Input for this task -
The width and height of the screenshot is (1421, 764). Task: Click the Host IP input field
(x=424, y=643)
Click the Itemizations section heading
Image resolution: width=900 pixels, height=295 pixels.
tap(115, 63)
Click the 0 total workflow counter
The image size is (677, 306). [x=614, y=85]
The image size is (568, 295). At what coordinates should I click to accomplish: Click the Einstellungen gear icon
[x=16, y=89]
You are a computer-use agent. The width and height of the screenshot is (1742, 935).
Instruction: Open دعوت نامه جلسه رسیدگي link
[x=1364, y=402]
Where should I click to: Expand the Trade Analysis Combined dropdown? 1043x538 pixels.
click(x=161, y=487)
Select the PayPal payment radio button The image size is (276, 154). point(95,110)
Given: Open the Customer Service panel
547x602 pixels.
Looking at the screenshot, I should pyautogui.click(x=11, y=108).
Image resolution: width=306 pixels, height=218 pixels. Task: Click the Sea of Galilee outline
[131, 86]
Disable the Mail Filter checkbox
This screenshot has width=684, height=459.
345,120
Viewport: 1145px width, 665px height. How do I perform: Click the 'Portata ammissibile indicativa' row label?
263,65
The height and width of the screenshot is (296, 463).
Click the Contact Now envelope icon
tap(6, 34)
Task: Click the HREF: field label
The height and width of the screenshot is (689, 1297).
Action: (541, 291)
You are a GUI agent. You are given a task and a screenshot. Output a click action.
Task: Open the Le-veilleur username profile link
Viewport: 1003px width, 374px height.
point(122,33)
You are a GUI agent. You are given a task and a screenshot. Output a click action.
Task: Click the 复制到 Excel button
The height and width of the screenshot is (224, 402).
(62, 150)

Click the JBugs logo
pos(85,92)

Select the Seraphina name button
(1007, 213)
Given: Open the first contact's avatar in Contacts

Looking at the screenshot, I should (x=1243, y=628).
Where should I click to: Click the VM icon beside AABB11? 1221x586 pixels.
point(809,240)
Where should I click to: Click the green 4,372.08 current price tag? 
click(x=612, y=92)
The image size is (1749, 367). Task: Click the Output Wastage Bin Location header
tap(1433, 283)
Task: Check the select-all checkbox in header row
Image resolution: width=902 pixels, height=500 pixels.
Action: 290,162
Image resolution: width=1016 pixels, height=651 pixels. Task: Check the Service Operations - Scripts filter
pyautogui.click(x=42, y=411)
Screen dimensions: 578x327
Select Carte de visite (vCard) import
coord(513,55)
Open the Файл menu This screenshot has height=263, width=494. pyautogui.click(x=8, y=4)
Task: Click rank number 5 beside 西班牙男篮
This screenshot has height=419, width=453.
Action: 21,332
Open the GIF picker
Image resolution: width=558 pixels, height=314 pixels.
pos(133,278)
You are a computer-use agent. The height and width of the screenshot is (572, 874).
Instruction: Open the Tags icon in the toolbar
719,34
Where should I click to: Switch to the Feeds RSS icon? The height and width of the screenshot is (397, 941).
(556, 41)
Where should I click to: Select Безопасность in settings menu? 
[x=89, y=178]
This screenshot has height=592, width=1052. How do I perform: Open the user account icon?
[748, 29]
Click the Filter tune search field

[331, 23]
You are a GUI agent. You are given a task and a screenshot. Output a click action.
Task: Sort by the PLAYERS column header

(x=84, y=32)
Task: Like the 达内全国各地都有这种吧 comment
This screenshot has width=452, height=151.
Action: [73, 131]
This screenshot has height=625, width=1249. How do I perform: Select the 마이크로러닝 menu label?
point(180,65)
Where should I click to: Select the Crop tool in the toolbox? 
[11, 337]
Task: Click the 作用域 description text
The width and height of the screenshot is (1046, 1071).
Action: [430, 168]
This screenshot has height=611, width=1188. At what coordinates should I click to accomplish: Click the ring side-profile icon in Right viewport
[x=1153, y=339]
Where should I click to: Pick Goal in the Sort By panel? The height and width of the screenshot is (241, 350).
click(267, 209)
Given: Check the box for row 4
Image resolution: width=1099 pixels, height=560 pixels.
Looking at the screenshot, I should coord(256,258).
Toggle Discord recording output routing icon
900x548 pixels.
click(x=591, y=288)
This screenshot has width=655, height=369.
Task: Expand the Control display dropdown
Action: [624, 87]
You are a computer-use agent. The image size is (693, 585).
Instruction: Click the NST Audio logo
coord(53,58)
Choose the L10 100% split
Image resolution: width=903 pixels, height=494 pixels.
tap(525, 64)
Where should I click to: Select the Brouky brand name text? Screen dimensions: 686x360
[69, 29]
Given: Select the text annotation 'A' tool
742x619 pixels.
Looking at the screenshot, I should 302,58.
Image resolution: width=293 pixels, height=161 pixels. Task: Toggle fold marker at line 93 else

What to work on - Skip all lines ahead of the one containing "742x619 pixels.". Reproduce that line and the remainder of the listing above exactly.

Result of the exercise -
742x619 pixels.
Looking at the screenshot, I should 302,58.
Image resolution: width=293 pixels, height=161 pixels. Task: Toggle fold marker at line 93 else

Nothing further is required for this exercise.